YOUR TASK: Return the lines of the records verbatim, starting at the line that contains "The image size is (1200, 600)." and stopping after the line that contains "The image size is (1133, 394).".

Top of MATERIAL FOR THIS EXERCISE

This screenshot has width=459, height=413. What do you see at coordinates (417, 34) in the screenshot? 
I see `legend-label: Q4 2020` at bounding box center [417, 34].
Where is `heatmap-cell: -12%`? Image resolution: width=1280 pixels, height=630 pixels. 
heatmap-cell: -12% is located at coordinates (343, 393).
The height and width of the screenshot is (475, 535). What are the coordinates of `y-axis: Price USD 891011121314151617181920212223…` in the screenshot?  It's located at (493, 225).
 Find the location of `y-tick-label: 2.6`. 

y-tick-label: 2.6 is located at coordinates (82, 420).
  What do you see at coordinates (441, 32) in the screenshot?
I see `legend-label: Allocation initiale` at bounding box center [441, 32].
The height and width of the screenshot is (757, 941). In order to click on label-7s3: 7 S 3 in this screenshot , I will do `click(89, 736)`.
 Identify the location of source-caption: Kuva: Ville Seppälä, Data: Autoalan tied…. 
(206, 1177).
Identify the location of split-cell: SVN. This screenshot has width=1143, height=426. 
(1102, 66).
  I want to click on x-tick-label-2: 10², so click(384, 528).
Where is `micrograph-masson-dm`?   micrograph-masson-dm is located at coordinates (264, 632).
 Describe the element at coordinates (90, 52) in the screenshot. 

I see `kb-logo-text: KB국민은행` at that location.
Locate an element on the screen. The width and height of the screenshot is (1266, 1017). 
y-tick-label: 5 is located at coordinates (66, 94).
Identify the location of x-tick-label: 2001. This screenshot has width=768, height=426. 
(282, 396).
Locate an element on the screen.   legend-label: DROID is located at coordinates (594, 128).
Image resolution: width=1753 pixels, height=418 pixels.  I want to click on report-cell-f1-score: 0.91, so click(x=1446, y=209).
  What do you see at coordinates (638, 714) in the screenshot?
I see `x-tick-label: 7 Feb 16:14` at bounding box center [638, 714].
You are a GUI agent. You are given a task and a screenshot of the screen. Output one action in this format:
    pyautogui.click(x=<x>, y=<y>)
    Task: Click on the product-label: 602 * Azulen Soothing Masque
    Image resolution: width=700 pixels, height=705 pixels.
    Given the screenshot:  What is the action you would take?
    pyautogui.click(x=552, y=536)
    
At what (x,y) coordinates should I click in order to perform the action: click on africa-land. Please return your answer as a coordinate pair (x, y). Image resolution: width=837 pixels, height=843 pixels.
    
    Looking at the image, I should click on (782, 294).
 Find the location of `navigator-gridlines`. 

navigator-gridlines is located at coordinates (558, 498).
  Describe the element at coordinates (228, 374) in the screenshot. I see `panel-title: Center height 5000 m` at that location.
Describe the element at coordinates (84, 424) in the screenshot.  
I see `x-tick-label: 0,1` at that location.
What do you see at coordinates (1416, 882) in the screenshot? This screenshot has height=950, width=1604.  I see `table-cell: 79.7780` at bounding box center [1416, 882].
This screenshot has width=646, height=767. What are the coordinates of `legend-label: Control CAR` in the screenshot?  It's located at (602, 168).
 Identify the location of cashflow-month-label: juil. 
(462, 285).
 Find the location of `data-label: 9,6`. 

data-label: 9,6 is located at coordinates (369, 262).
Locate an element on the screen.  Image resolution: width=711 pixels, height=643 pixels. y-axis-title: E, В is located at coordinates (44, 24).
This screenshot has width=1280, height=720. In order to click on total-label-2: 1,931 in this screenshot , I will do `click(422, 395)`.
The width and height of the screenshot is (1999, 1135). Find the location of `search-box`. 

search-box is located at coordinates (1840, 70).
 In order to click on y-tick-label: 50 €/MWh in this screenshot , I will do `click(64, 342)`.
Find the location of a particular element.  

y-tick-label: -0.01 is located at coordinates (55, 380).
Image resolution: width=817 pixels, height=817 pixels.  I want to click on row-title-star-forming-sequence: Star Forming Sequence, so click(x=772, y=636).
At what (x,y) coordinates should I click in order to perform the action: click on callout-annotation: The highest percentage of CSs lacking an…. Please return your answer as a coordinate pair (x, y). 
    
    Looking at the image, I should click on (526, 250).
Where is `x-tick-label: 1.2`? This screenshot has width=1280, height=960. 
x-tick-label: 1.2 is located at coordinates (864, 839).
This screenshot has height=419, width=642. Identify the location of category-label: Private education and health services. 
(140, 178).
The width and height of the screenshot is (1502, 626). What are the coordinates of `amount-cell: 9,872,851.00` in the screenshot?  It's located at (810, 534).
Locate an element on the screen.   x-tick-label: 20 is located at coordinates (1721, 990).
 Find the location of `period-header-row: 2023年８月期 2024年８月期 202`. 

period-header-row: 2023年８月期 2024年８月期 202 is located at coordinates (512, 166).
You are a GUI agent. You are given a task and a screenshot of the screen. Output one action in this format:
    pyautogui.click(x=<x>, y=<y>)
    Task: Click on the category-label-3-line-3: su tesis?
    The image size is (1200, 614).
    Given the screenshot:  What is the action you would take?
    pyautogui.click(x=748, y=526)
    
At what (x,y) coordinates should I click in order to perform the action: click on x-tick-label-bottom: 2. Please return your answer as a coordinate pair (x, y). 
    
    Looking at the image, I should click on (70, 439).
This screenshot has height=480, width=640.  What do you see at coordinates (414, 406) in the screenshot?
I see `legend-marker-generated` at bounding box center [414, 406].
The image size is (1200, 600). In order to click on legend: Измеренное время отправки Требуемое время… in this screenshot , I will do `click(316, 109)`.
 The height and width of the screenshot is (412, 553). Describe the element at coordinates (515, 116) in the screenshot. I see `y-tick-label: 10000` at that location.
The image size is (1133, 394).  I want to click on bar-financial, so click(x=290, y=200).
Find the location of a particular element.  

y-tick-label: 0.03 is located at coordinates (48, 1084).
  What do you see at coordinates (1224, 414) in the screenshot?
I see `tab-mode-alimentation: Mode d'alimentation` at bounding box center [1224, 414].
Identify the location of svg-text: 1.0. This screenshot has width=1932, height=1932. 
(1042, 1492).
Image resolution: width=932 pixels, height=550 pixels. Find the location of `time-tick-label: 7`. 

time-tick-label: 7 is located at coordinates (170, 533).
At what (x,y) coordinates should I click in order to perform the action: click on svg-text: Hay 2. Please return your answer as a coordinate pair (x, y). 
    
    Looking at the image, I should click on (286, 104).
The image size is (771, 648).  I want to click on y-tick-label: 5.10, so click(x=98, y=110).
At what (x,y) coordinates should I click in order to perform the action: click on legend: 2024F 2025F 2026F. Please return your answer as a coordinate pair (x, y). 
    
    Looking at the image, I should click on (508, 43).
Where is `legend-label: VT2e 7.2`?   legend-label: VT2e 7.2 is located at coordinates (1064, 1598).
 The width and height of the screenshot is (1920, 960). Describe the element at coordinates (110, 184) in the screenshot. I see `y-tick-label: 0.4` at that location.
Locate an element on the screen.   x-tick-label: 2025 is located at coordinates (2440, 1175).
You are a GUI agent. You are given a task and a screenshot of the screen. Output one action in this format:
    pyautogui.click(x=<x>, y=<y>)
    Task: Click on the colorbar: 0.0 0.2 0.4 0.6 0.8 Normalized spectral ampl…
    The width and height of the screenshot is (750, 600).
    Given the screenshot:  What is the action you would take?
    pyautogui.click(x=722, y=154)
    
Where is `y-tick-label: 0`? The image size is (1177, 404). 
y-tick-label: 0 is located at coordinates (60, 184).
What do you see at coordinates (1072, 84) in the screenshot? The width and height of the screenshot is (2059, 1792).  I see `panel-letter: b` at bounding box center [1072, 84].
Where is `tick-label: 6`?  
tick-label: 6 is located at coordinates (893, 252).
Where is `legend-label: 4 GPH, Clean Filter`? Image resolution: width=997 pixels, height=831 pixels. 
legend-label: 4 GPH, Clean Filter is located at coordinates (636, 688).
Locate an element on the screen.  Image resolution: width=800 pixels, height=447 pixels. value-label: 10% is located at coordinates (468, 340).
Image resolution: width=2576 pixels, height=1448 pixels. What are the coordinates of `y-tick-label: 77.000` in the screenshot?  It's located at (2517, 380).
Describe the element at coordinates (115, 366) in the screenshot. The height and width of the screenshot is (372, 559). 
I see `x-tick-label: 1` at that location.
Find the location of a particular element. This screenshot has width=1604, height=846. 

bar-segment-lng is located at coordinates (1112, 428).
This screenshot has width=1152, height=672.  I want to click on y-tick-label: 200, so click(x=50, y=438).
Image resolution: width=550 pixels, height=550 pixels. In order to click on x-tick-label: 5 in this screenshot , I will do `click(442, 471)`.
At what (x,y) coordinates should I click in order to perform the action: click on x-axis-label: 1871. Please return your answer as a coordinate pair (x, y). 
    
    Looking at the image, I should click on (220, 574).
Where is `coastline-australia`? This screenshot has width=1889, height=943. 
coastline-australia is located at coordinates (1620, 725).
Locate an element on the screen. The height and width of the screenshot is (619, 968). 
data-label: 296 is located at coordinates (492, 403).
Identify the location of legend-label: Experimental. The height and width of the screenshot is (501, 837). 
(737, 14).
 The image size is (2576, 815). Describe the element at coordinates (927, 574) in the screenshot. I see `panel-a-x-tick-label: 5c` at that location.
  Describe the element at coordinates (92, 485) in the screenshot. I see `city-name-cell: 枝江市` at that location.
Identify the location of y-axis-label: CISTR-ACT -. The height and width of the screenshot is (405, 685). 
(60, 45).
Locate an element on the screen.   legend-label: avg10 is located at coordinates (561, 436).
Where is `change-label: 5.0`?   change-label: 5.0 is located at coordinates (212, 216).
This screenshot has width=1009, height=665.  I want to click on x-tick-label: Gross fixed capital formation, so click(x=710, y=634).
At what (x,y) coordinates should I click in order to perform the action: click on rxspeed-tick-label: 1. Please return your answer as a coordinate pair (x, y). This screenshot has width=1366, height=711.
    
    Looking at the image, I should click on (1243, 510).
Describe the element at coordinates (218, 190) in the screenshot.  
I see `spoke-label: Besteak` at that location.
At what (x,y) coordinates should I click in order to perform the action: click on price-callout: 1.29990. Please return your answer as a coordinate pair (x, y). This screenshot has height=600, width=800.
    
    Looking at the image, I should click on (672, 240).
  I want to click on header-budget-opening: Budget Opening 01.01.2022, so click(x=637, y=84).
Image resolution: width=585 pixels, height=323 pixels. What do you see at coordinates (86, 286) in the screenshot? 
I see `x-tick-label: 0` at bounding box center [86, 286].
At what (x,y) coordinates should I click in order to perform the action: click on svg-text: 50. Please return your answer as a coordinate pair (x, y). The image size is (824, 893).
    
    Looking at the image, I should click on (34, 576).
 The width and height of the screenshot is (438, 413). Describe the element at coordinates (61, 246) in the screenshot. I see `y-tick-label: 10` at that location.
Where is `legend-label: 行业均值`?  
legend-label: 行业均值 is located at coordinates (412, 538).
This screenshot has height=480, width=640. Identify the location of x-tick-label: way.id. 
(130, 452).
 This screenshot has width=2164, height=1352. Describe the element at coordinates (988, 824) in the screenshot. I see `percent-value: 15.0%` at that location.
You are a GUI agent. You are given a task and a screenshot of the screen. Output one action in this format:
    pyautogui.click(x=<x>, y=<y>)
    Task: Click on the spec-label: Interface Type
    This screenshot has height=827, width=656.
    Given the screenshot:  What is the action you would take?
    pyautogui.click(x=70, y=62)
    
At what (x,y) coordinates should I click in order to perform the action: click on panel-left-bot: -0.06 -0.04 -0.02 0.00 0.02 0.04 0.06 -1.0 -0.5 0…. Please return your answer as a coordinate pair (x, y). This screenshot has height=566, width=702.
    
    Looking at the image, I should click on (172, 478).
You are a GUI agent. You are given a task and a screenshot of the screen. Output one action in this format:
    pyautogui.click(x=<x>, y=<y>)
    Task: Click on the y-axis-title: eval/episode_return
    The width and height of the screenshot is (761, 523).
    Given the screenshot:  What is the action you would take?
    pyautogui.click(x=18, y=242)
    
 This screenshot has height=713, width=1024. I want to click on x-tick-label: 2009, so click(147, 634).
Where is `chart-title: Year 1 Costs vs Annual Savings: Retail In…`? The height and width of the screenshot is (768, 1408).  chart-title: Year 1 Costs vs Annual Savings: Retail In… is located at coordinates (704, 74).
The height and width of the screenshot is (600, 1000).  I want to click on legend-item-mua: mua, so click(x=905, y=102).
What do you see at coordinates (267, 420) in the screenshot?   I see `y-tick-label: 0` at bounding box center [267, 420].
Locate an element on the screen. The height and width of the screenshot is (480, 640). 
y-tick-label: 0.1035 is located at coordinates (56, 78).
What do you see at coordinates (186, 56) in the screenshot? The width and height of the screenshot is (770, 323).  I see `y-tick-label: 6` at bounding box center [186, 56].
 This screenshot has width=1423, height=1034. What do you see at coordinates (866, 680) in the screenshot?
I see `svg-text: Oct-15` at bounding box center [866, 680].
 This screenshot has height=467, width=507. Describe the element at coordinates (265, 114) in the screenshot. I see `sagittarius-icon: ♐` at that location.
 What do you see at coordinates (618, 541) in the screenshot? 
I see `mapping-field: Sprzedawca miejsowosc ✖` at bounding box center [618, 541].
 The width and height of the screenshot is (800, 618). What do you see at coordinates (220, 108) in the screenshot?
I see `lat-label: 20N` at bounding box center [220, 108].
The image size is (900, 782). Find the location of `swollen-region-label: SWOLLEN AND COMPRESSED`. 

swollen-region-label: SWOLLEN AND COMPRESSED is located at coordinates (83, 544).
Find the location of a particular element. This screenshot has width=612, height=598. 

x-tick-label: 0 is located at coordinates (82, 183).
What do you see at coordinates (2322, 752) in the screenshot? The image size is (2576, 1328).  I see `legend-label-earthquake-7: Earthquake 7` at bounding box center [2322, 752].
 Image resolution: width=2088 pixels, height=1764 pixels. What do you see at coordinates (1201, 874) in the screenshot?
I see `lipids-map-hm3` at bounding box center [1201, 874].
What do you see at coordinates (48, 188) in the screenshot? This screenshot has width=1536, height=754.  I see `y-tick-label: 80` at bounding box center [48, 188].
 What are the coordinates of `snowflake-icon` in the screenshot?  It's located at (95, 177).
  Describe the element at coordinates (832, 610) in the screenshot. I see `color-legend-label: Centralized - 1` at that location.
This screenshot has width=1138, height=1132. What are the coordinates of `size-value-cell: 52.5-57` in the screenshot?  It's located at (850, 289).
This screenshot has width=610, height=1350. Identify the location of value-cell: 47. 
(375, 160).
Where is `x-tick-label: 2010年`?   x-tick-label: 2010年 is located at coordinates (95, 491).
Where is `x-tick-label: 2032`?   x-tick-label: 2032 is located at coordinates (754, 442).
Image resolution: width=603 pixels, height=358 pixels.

Bottom of MATERIAL FOR THIS EXERCISE

RESULT:
The image size is (1200, 600). In order to click on legend: Измеренное время отправки Требуемое время… in this screenshot , I will do `click(316, 109)`.
 The height and width of the screenshot is (412, 553). Describe the element at coordinates (515, 116) in the screenshot. I see `y-tick-label: 10000` at that location.
The image size is (1133, 394).  I want to click on bar-financial, so click(x=290, y=200).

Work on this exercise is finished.